- **Task prompt**
Beginning with the line that includes "Where should I click to: Open", return every remaining line of the material exactly as it reads, but not the pictures.

- **Record extracts**
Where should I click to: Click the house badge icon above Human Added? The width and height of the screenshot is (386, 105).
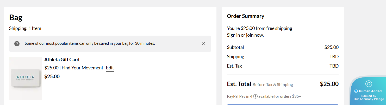pyautogui.click(x=369, y=84)
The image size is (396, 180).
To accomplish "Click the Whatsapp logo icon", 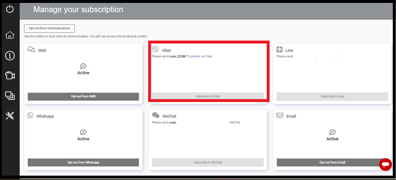I will (30, 115).
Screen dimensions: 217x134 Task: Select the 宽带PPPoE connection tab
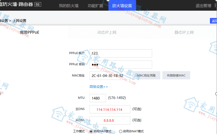pos(30,32)
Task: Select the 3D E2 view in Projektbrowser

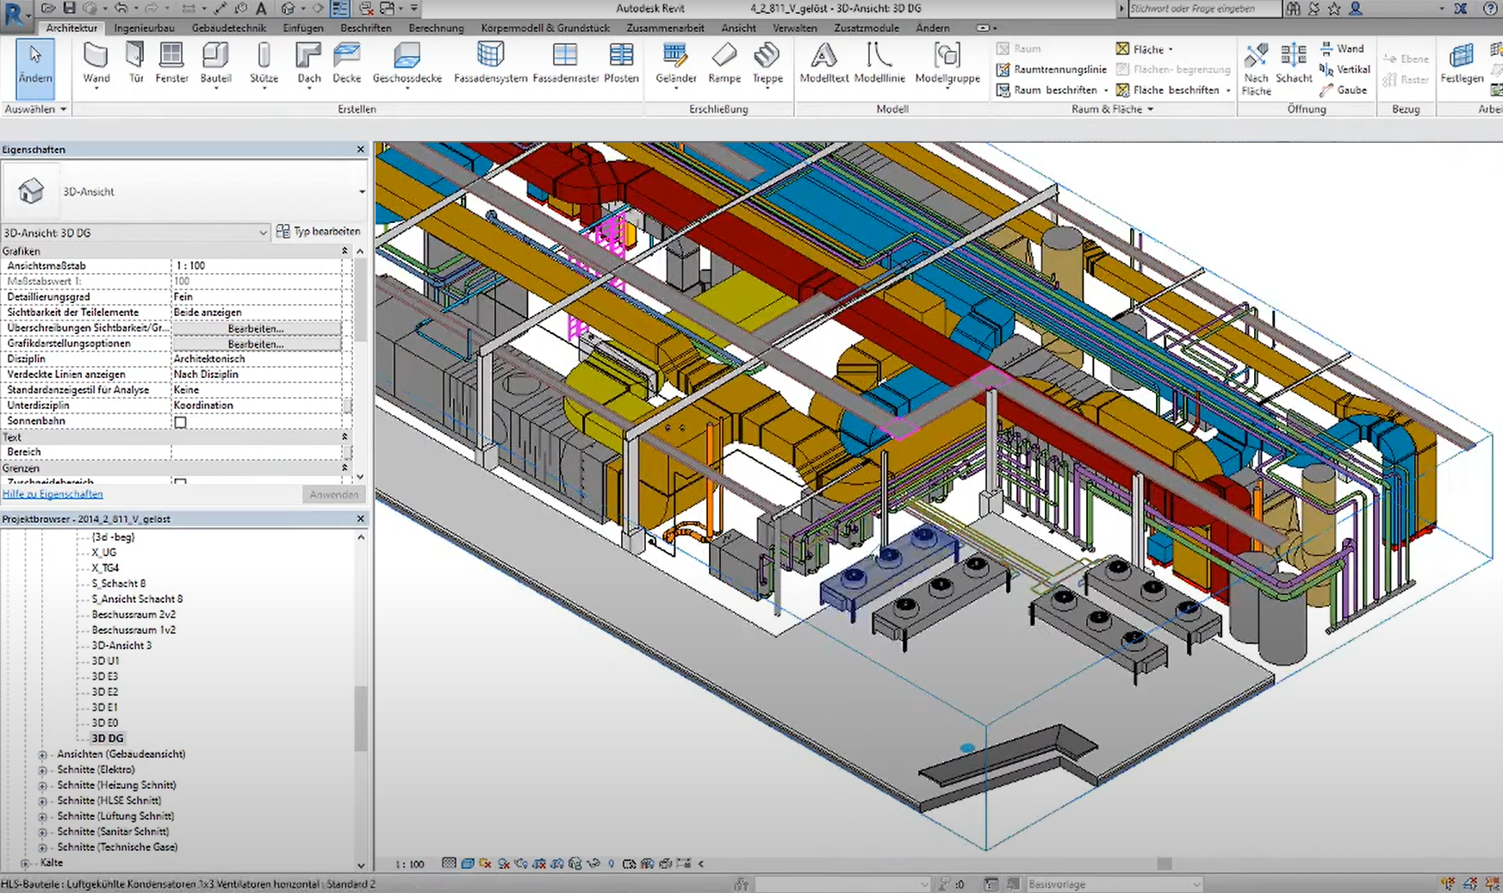Action: coord(105,692)
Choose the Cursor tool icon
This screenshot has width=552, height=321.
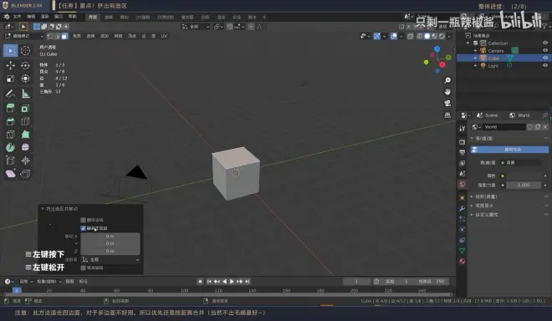click(25, 51)
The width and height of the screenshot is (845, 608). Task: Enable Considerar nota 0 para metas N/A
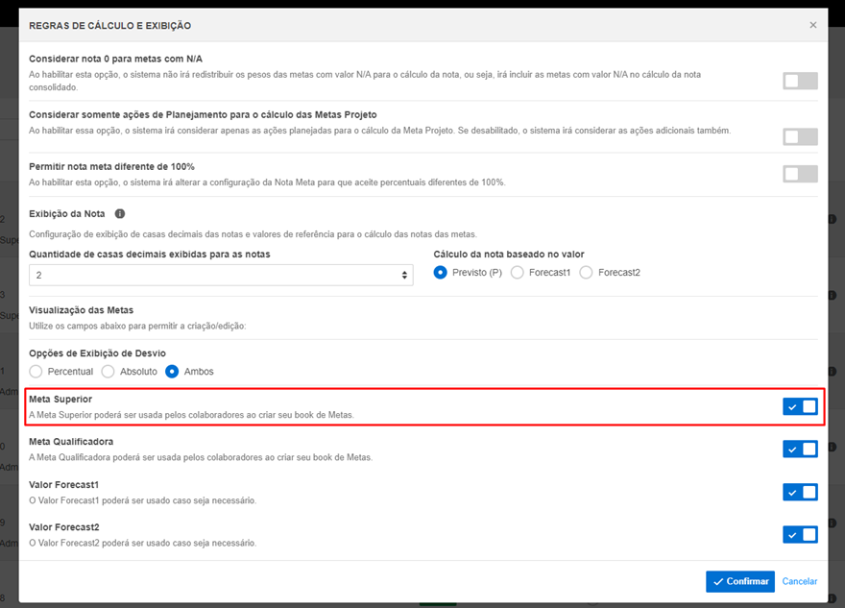[800, 81]
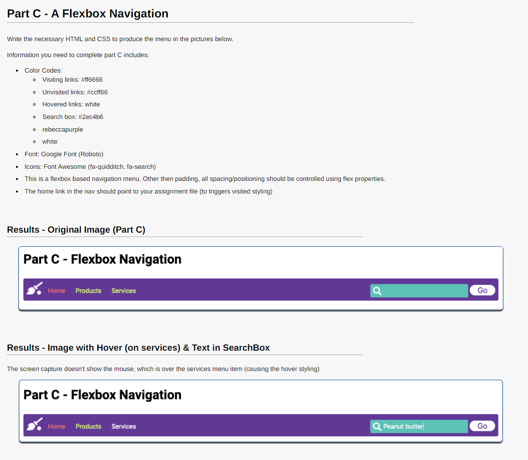
Task: Click the broomstick icon in the hover-example navbar
Action: coord(34,425)
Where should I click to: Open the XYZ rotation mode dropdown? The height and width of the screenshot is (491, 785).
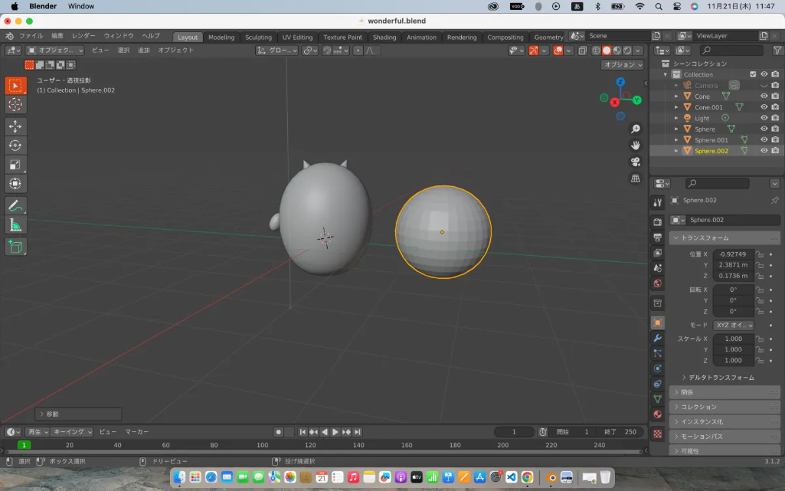point(734,325)
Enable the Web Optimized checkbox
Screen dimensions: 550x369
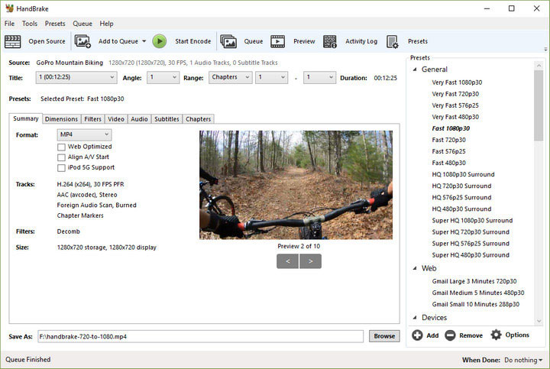tap(61, 147)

- **Response area**
Where should I click to: Open the XYZ rotation mode dropdown? The height and width of the screenshot is (491, 785).
point(734,325)
Enable the Web Optimized checkbox
Screen dimensions: 550x369
tap(61, 147)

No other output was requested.